Il a l’impression d’avoir gâché la vie de toutes les personnes qui l’ont ne serait-ce qu’un peu aimé.
Au lycée, ils étaient au même endroit, à la fois perdus et en souffrance, et depuis elle était persuadée que s'ils y retournaient ensemble, ils éprouveraient la même chose. Elle comprend désormais que, ces dernières années, Conell s'est lentement adapté au monde, un processus parfois douloureux mais constant, alors qu'elle a regressé, s'est éloignée de plus en plus de l'équilibre mental, est tellement abîmée qu'elle en est devenue méconaissable et qu'ils n'ont plus rien en commun.
Il y avait chez Marianne une sauvagerie qu'il s'est appropriée un temps et lui a donné l'impression d'être comme elle, d'avoir la même blessure spirituelle innomable, et qu'aucun d'eux ne trouverait jamais sa place dans ce monde. Mais il n'a jamais été aussi abîmé qu'elle. C'est seulement ce qu'il éprouvait à son contact.
L'argent est la substance qui donne au monde sa réalité.
Elle savait que si elle voulait dire quelque chose, tout le monde se tournerait pour l'écouter avec un intérêt sincère, et cela aussi la rendait heureuse, même si elle n'avait rien à dire.
Parfois, il a l'impression que Marianne et lui sont des patineurs artistiques, improvisant leurs discussions avec une adresse et une synchronisation si parfaite qu'ils s'en étonnent tous les deux. Elle s'élance en l'air avec grâce, et chaque fois, ignorant comment il va bien pouvoir s'y prendre, il la rattrape.
Ce qu'ils ont en ce moment, ils ne le retrouveront jamais. Mais pour elle la douleur de la solitude ne sera rien comparée à la douleur qu'elle éprouvait avant, celle d'être méprisable. Il lui a offert sa bonté comme un cadeau, et désormais ça lui appartient. Pendant ce temps, la vie de Connell s'ouvre à tous les possibles. Ils se sont beaucoup apporté l'un à l'autre. Vraiment, se dit-elle, vraiment. Les gens peuvent vraiment se changer mutuellement.
La littérature, sous la forme qui était la sienne dans ces lectures publiques, n'était en rien un moyen de résistance. Il n'empêche, après être rentré chez lui ce soir-là, Connell a relu les notes qu'il avait prises en vue d'écrire une nouvelle et a senti un frisson de plaisir familier à l'intérieur de son corps [...]. La vie offre ces moments de joie en dépit de tout.

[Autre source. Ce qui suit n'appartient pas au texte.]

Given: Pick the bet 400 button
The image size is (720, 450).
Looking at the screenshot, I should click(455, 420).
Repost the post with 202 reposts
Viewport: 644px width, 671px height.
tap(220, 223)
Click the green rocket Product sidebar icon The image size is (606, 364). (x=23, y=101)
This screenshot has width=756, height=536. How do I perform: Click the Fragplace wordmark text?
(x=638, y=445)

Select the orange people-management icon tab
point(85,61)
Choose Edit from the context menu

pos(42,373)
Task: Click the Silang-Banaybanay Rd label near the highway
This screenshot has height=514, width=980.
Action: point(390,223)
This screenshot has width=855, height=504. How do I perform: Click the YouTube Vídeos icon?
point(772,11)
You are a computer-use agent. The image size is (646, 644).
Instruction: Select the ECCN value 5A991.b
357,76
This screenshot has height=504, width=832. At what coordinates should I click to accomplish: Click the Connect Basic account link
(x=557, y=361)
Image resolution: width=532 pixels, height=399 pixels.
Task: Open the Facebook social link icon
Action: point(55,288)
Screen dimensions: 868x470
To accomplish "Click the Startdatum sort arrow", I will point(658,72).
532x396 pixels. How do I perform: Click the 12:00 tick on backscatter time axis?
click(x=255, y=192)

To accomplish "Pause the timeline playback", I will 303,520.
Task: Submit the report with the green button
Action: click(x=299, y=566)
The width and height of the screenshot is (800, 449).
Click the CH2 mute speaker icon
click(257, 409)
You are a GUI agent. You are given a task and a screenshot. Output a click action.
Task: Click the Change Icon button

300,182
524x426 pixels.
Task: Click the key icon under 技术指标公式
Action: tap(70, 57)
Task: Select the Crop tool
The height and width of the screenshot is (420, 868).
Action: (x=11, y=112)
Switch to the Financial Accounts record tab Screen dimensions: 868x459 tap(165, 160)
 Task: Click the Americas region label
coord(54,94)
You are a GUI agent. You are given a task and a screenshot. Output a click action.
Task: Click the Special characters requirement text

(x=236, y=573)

« Marianne answers the door when Connell rings the bell. » is the first sentence of the book.
Re reading it after finishing the book is pure magic. It’s crazy how it tells everything about them.
And, as we say in French : La boucle est bouclée.
Connell a relu les notes qu'il avait prises en vue d'écrire une nouvelle et a senti un frisson de plaisir familier à l'intérieur de son corps, comme quand on assiste au but parfait, comme le bruissement de la lumière dans les feuilles, une mélodie s'échappant par la vitre d'une voiture qui passe. La vie offre ces moments de joie en dépit de tout.